Innenpolitik

Der lange Weg zur Integration

Von den 2015 und 2016 anerkannten Flüchtlingen, die beim AMS landeten, haben aktuell 15 Prozent einen Job.Aber gar nicht so wenige finden offenbar eine Beschäftigung, ohne sich jemals arbeitslos gemeldet zu haben.
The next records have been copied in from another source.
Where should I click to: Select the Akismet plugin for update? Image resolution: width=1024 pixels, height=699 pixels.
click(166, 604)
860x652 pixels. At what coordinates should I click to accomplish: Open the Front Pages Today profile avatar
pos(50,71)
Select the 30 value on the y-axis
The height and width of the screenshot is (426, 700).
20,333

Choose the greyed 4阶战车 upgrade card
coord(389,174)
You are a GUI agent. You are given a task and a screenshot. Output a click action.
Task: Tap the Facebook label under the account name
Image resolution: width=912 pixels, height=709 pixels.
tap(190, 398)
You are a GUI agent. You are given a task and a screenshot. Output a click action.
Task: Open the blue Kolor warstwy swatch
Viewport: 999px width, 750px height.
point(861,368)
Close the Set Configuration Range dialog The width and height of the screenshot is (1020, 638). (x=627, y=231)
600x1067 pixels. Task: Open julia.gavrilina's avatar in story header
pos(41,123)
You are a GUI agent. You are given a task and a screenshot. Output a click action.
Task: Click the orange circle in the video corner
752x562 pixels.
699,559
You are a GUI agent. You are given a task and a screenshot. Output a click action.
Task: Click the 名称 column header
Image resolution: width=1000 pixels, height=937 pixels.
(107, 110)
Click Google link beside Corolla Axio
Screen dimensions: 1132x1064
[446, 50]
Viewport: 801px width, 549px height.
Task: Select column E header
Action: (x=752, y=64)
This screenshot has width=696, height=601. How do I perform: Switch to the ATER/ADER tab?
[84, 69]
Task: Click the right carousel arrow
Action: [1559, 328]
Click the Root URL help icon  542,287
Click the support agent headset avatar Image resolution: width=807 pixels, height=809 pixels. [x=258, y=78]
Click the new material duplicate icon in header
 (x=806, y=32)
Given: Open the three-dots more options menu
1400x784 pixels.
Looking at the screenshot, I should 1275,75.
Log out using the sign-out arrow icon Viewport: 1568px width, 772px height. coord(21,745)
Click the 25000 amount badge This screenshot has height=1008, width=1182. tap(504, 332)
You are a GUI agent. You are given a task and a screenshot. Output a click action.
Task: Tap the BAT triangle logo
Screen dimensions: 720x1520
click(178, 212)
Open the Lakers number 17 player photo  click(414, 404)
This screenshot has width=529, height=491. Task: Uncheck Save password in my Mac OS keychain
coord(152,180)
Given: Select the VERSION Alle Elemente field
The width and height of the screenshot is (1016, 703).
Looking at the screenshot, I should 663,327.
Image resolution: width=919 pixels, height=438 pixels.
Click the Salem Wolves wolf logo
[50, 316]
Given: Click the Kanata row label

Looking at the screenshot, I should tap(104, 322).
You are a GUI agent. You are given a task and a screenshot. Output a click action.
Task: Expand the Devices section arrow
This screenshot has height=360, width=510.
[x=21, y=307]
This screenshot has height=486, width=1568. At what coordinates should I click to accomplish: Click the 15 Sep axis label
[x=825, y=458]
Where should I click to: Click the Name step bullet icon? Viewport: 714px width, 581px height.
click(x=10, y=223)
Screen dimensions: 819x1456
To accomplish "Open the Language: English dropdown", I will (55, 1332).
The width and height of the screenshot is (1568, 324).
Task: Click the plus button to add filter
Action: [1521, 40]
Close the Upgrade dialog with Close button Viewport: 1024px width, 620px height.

Die Bewältigung der Flüchtlingskrise ist endgültig auf dem Arbeitsmarkt - und damit beim Arbeitsmarktservice - angekommen. Am Freitag zogen AMS-Chef Johannes Kopf und AMS-Wien-Chefin Petra Draxl eine recht durchmischte Zwischenbilanz über "die lange Reise der Integration" (Kopf). Tenor: Kein Grund zum Jubeln, angesichts der Größe der zu stemmenden Aufgabe sei man aber "im Plan".



1.>Wie viele anerkannte
Flüchtlinge sind arbeitslos?>
Insgesamt sind derzeit 28.720 Asyl- und Schutzberechtigte arbeitslos gemeldet, um 7145 Personen oder ein Drittel mehr als vor einem Jahr. Seit Anfang 2015 hat sich die Zahl der Asylberechtigten, die via AMS einen Ausbildungs- oder Arbeitsplatz suchen, verdoppelt.



2.>Wo suchen die meisten
Flüchtlinge Arbeit?>
In Wien, wo die Arbeitslosigkeit am höchsten ist (doppelt so hoch wie in Oberösterreich und Tirol). In der Bundeshauptstadt waren Ende Jänner rund 18.000 Asylberechtigte beim AMS vorgemerkt - und damit zwei Drittel aller arbeitslosen Flüchtlinge. Außerhalb Wiens (hier ist bereits etwas mehr als jeder zehnte Arbeitssuchende ein Flüchtling) gibt es nur wenige Regionen mit vielen Asylberechtigten auf Jobsuche. Konkret sind das der Großraum Linz und der Großraum St. Pölten, gefolgt von den niederösterreichischen Bezirken Waidhofen und Lilienfeld.